■ **WHAT IS REQUIRED**
Set down each entry below exactly as it stands.

■ **Stored data**
******************************

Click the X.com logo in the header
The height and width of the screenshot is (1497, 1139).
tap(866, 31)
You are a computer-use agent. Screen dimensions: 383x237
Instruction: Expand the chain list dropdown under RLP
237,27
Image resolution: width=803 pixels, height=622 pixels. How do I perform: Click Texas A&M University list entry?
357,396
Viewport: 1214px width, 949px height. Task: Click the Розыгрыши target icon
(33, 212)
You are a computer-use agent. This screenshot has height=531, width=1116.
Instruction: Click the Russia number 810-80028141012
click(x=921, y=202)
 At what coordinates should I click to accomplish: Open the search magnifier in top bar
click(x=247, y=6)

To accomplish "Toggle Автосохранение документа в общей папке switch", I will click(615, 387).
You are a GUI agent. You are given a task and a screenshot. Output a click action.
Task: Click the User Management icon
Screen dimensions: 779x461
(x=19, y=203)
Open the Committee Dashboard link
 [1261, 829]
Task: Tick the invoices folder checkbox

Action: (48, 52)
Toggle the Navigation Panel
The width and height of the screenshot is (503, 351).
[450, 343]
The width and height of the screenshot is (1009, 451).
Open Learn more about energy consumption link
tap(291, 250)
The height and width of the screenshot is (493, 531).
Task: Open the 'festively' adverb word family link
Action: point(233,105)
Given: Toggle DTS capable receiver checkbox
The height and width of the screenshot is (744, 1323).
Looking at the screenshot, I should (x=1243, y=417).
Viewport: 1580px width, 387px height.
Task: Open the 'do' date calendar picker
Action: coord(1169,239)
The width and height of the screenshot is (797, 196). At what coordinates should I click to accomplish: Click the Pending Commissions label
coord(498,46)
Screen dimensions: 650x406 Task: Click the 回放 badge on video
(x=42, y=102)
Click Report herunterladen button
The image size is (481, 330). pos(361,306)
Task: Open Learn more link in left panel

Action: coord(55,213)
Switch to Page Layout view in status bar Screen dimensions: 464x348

******************************

■ **ANSWER FOR THE TASK**
Click the X.com logo in the header
The height and width of the screenshot is (1497, 1139).
tap(866, 31)
You are a computer-use agent. Screen dimensions: 383x237
Instruction: Expand the chain list dropdown under RLP
237,27
Image resolution: width=803 pixels, height=622 pixels. How do I perform: Click Texas A&M University list entry?
357,396
Viewport: 1214px width, 949px height. Task: Click the Розыгрыши target icon
(33, 212)
You are a computer-use agent. This screenshot has height=531, width=1116.
Instruction: Click the Russia number 810-80028141012
click(x=921, y=202)
 At what coordinates should I click to accomplish: Open the search magnifier in top bar
click(x=247, y=6)

To accomplish "Toggle Автосохранение документа в общей папке switch", I will click(615, 387).
You are a GUI agent. You are given a task and a screenshot. Output a click action.
Task: Click the User Management icon
Screen dimensions: 779x461
(x=19, y=203)
Open the Committee Dashboard link
 [1261, 829]
Task: Tick the invoices folder checkbox

Action: (48, 52)
Toggle the Navigation Panel
The width and height of the screenshot is (503, 351).
[450, 343]
The width and height of the screenshot is (1009, 451).
Open Learn more about energy consumption link
tap(291, 250)
The height and width of the screenshot is (493, 531).
Task: Open the 'festively' adverb word family link
Action: point(233,105)
Given: Toggle DTS capable receiver checkbox
The height and width of the screenshot is (744, 1323).
Looking at the screenshot, I should (x=1243, y=417).
Viewport: 1580px width, 387px height.
Task: Open the 'do' date calendar picker
Action: coord(1169,239)
The width and height of the screenshot is (797, 196). At what coordinates should I click to accomplish: Click the Pending Commissions label
coord(498,46)
Screen dimensions: 650x406 Task: Click the 回放 badge on video
(x=42, y=102)
Click Report herunterladen button
The image size is (481, 330). pos(361,306)
Task: Open Learn more link in left panel

Action: coord(55,213)
Switch to Page Layout view in status bar Screen dimensions: 464x348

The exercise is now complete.